--- SOURCE EXTRACT Enclosed Below ---

Along with the daily active user metrics, Yaccarino also shared that X now has a record 550 million monthly active users. This would be up from the 541 million "monthly users" metric that Musk shared in a post in July.
It's unclear, however, just how much of the monthly active user growth has happened under Musk when compared to how the company was doing prior to his takeover. That's because in 2019, Twitter stopped reporting this number in favor of the daily active user metric. The company entered that year with 321 million monthly active users, the last publicly reported monthly active user metric directly from Twitter.
It should be noted that Musk has shifted away from both the daily and monthly active user numbers in favor of "unregretted user minutes," a metric seemingly made-up by Musk.
That's very disappointing. So at least 90% of people are still on there, if not 95% or even 98% still there. That's barely more than a rounding error. Fuck, that is disappointing.
Government, corporate, and celebrities haven't budged. That's the problem. I left about 2 weeks after the blue checks started getting pushed to the top of comments. Those blue-checklefucks are trash.
It's not that easy to break an addiction, but I have faith that Musk can fuck this website up juuuuust enough to chase away a higher percentage.
Surprising really, people are STILL sticking around
It took 16 years to build the network to where it was, it'll take a long time for it to fall apart. Think of it like a train network. Imagine if the NY subway lost 3% of its stations, and some riders who either went from or to that station stopped using the subway. People might say "oh, it's no big deal, just 3%, it's still super useful to have a subway." But then those riders that stopped using it are no longer using the other stations on their trips, and it's then 3% harder to justify every station on the network. So any station that was borderline not worth it before now becomes definitely not worth it, and those drop. So now it's 6% lower, and so on until there's no stations left.
My friend, I'll take your first point in good faith. It is in the right it'll take a long time to fall apart. True. Thank you, I'm cheered up. I will kindly offer the following for the rest of your comment, as honest freindly help. You present a false analogy fallacy, we're talking passenger losses, not stations. Then you segue into a slippy slope fallacy. I mean, it's a nice comment and all, but factually 97% count on users or 103% is just noise it the data. We cannot conclude much at all from it and that's why it's factually and honestly, disappointing. ¯\_(ツ)_/¯
Not everyone wants to come to niche communities where none of their friends are. Normal people just ignore Musk and interact with their friends. Something you Lemmy users don't seem to know how to do.
I only ever interacted with strangers on ShXitter. I guess that means you're right. Hello stranger 👋
Most people probably don't subscribe to news feeds that you or I might. They probably only see a blurb about anti-semitism and such going up.
I subscribe to a bunch of tech news and nerd blogs. I see multiple reports of each major change, with multiple takes, and multiple examples. My awareness of the problems is a lot higher than I expect the average user and I never even used the service.
It's useful to remember that people who bother moving to an alternative that is less prominent and harder to engage are already quite different from the average. Those who signed up for BlueSky got invites to an alternative, so that doesn't count. They did it to have a seat at the next potential big thing. Lemmy and Mastadon do not strike me as potential-next-big-things.
ETA: stream of consciousness, just woke up.
Yeah, I imagine that this concentrated the cesspool even more, increased concentration of extremism, whether political or religious, just by removing moderates. I was going to use the term liberals with a small "l" because that's what the damn word means, but went with inventing a new noun to be clear.

--- End of Enclosed SOURCE EXTRACT ---
--- RECORDS PROVIDED Enclosed Below ---

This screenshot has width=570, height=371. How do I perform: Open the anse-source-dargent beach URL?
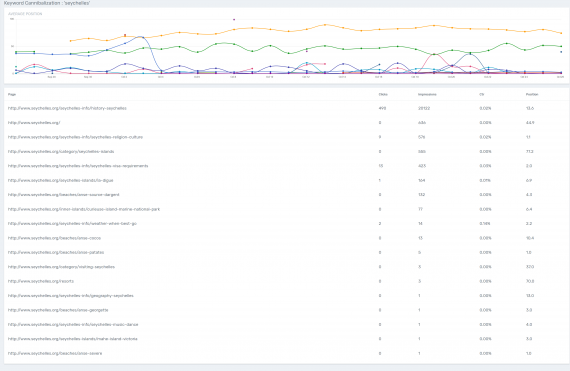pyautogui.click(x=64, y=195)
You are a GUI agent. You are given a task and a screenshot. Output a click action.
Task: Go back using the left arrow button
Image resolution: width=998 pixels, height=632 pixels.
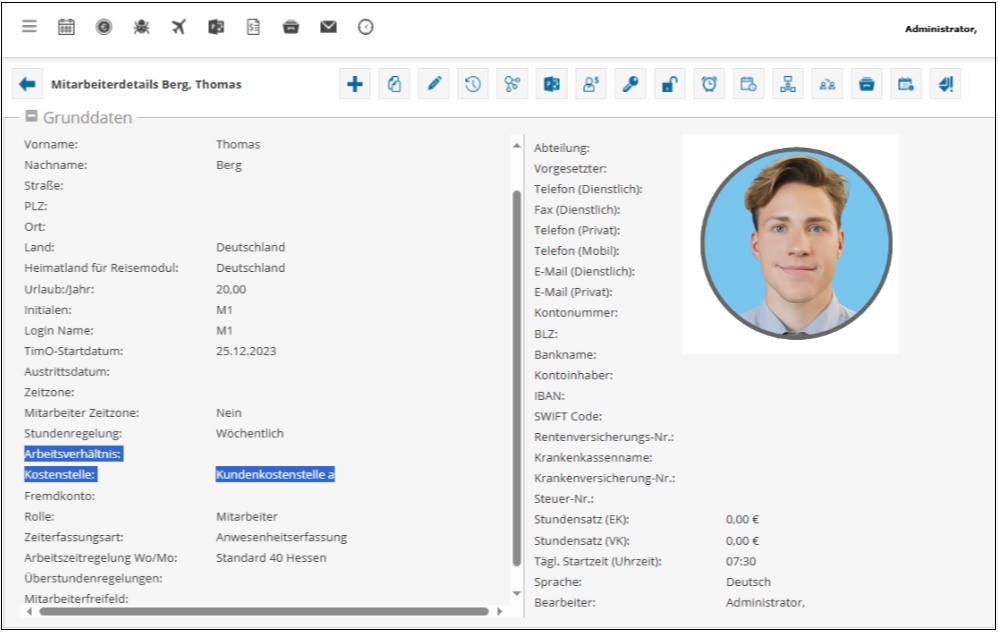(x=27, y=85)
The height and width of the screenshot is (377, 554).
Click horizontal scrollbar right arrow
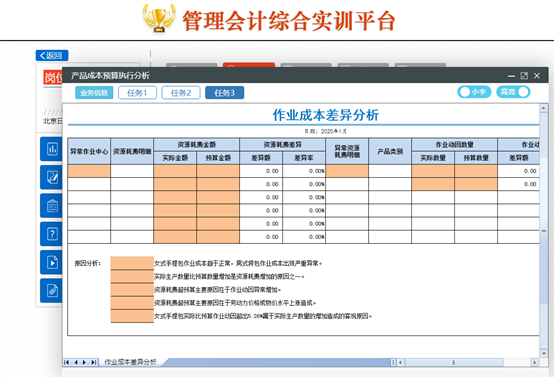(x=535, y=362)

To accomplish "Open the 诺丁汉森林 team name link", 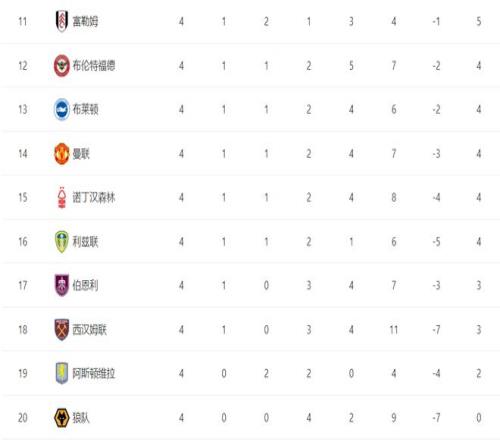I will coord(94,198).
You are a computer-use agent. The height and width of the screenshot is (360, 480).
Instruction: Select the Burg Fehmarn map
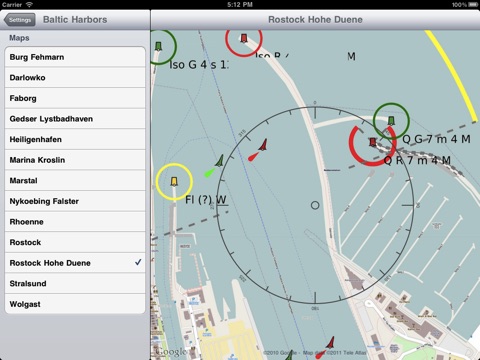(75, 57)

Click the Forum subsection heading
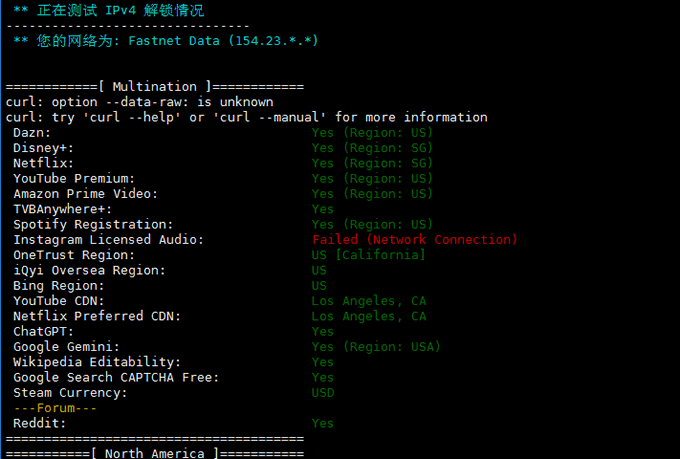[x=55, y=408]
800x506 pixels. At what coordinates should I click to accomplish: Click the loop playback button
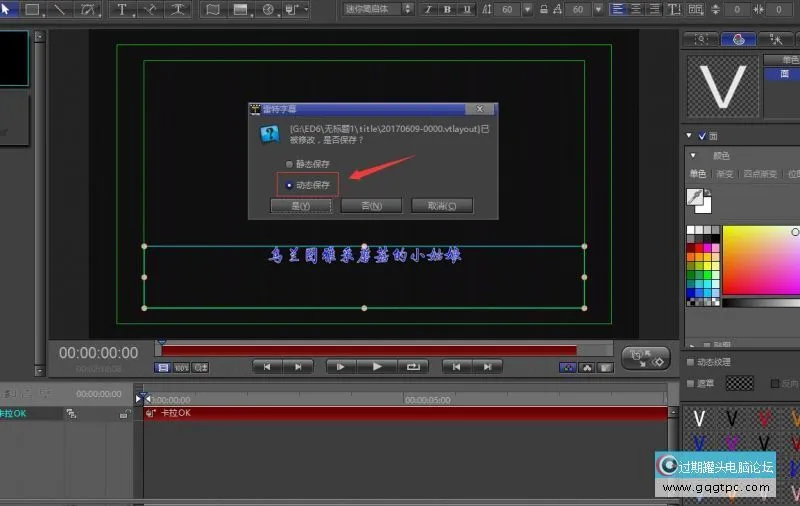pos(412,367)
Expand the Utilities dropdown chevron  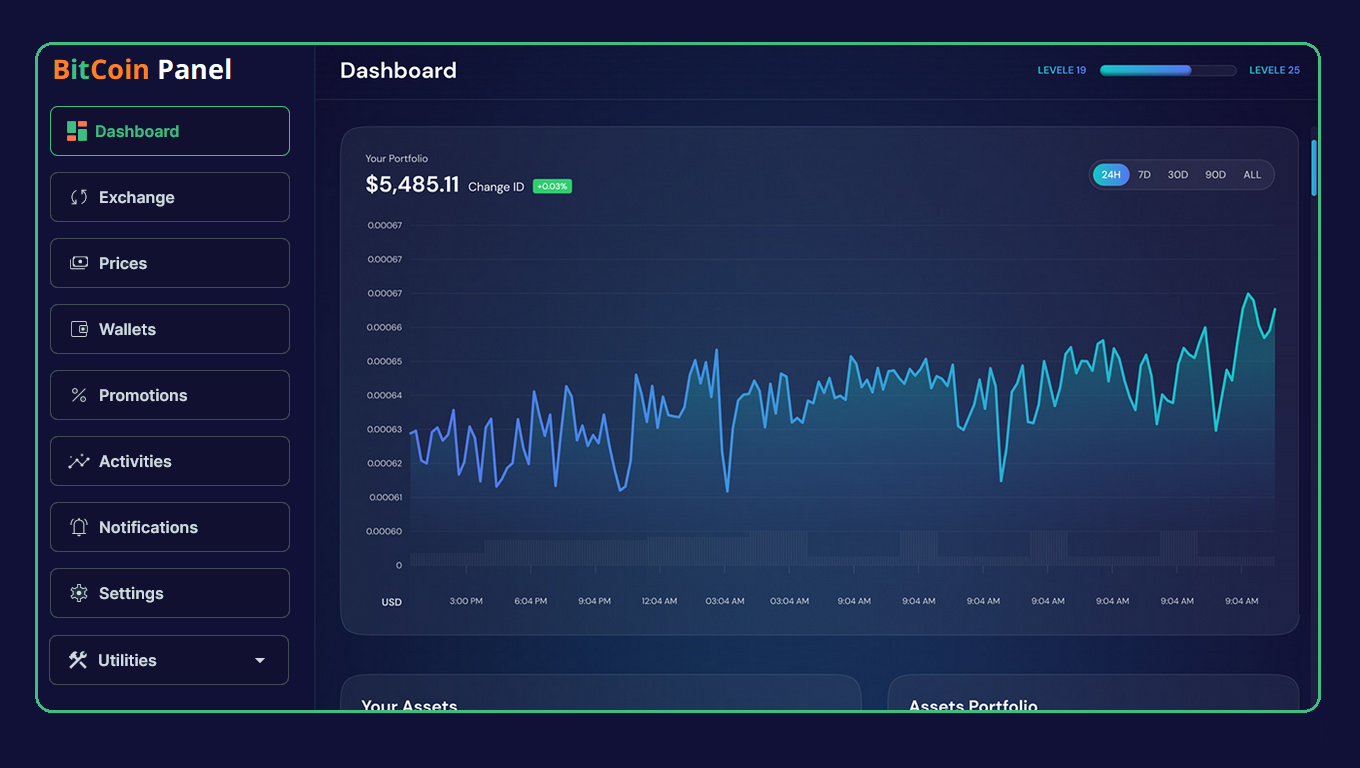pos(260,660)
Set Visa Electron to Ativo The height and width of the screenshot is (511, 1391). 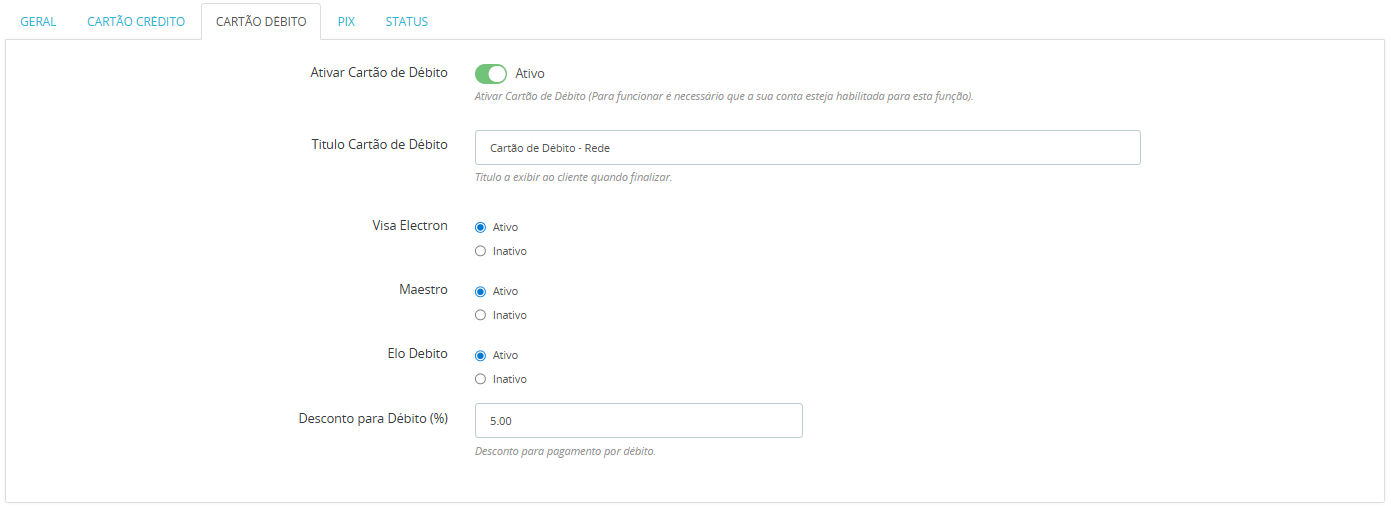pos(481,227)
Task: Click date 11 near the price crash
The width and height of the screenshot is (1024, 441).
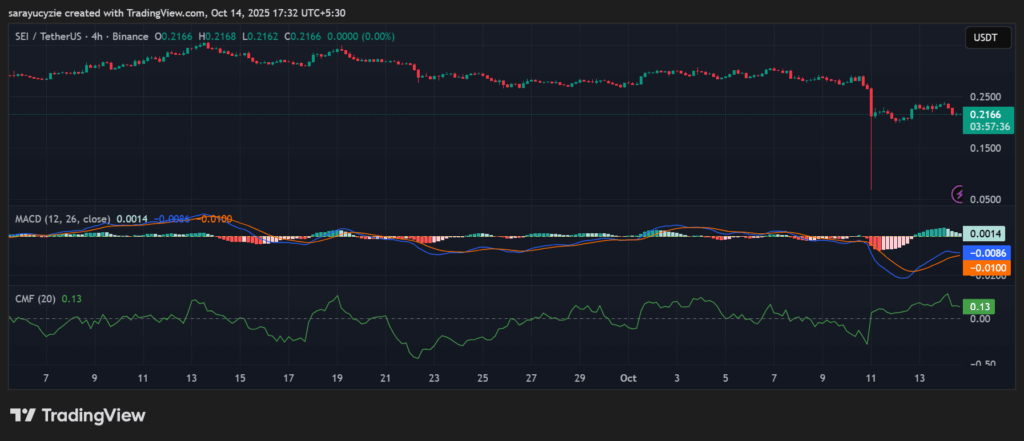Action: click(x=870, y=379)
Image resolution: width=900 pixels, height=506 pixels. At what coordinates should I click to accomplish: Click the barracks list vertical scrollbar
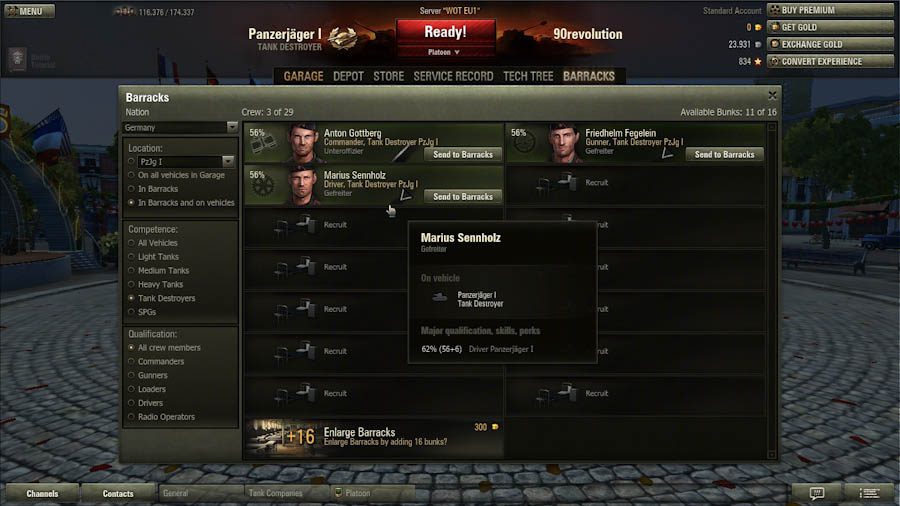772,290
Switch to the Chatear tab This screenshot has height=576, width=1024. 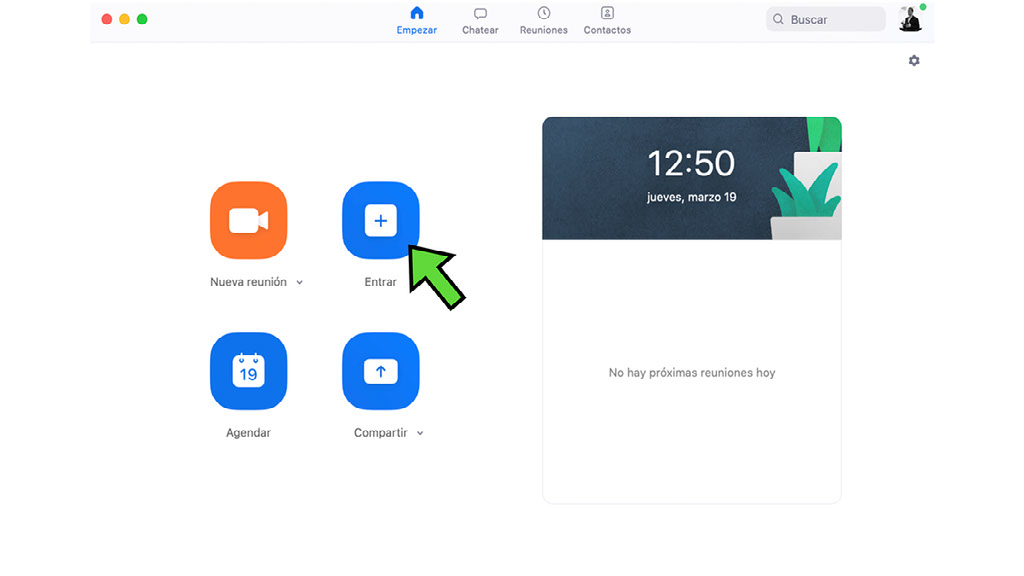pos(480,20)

--- End of Enclosed RECORDS PROVIDED ---

ABOUT THIS TASK
From the text above on X's user numbers, reproduce the portion starting at "Along with the" and ending at "made-up by Musk.".

ANSWER TO THIS PROBLEM
Along with the daily active user metrics, Yaccarino also shared that X now has a record 550 million monthly active users. This would be up from the 541 million "monthly users" metric that Musk shared in a post in July.
It's unclear, however, just how much of the monthly active user growth has happened under Musk when compared to how the company was doing prior to his takeover. That's because in 2019, Twitter stopped reporting this number in favor of the daily active user metric. The company entered that year with 321 million monthly active users, the last publicly reported monthly active user metric directly from Twitter.
It should be noted that Musk has shifted away from both the daily and monthly active user numbers in favor of "unregretted user minutes," a metric seemingly made-up by Musk.